**Work instructions:**
a - Answer the following about the forum thread on unlatch behavior:
(i) Which controller is the original poster using?
(ii) What does the reply recommend placing in line with the outputs so that they turn off when the e-stop is pressed?
(iii) According to the reply, which instructions would be needed to prevent the logic from working again once the E-Stop is cleared?
b - From the forum thread on unlatch behavior, reproduce the passage from "You're better off" to "and Unlatch (OTU)." word for word.

**Selected extract:**
____________
Beginner Question on Unlatch Behavior

crono141

Member
Join Date
Apr 2018
Location
South Carolina
Posts
14
Hi everyone. First time poster here. I am very new to PLC programming (my programming background is more in computers). I have a question with regards to the functionality of the unlatch bit operator (OTU) on an AB Micrologix 1400.

I have a number of bits which are control bits used for HVAC control over modbus tcp. I have some logic that turns these on and off based on sensor data, but this logic is blocked during an emergency stop situation. But in an emergency stop situation, I want to set all of these bits to off. Based on reading various forum posts and the Micrologix instruction set, unlatch appears to be the operator I need to use.

Here's how my logic looks. I have a bit that is energized when E-stop is triggered. Behind that bit on a rung I have the unlatch operators for my HVAC control bits above.

My question is, if an estop is triggered and all these bits are set to off, if the estop is cleared (and the rung with the unlatch becomes inactive) will the other logic in the program that normally addresses these bits still be able to modify them, or will they remain in the off position? :confused:

Cool On Logic.jpg Estop Unlatch.jpg
 
In this case, the way the logic is written, it will completely depend on WHERE in the ladder file those unlatch instructions are. If they are AFTER the "turn on" runs, they will function that way, if they are BEFORE, they will have no effect.

It's not good to mix Coils (OTE) and Unlatch (OTU), it can cause problems and make troubleshooting difficult.

You're better off to but a "NOT ON" (XIO) bit [--|/|--] in line with the outputs, that way if the e-stop is pressed, they will turn off.

Once the E-Stop is cleared, the logic will work again as it is written. If you want to avoid that, you'll need to get into one shots (OSN/OSR) and perhaps Latch (OTL) and Unlatch (OTU).
 
Welcome to the forum. Post whatever questions you would like, there are many great people to help out here.
____________
**Data extract:**
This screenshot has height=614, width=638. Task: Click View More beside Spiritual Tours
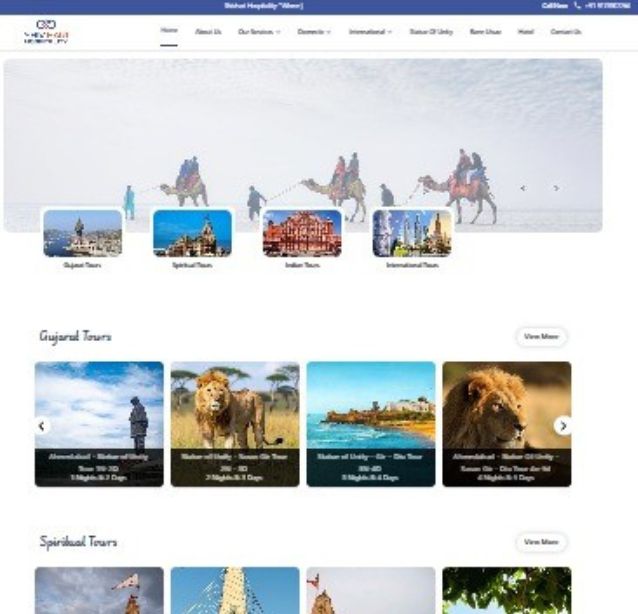click(541, 542)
____________
**The answers:**
a -
(i) An AB Micrologix 1400.
(ii) A "NOT ON" (XIO) bit.
(iii) One shots (OSN/OSR), and perhaps Latch (OTL) and Unlatch (OTU).

b -
You're better off to but a "NOT ON" (XIO) bit [--|/|--] in line with the outputs, that way if the e-stop is pressed, they will turn off.

Once the E-Stop is cleared, the logic will work again as it is written. If you want to avoid that, you'll need to get into one shots (OSN/OSR) and perhaps Latch (OTL) and Unlatch (OTU).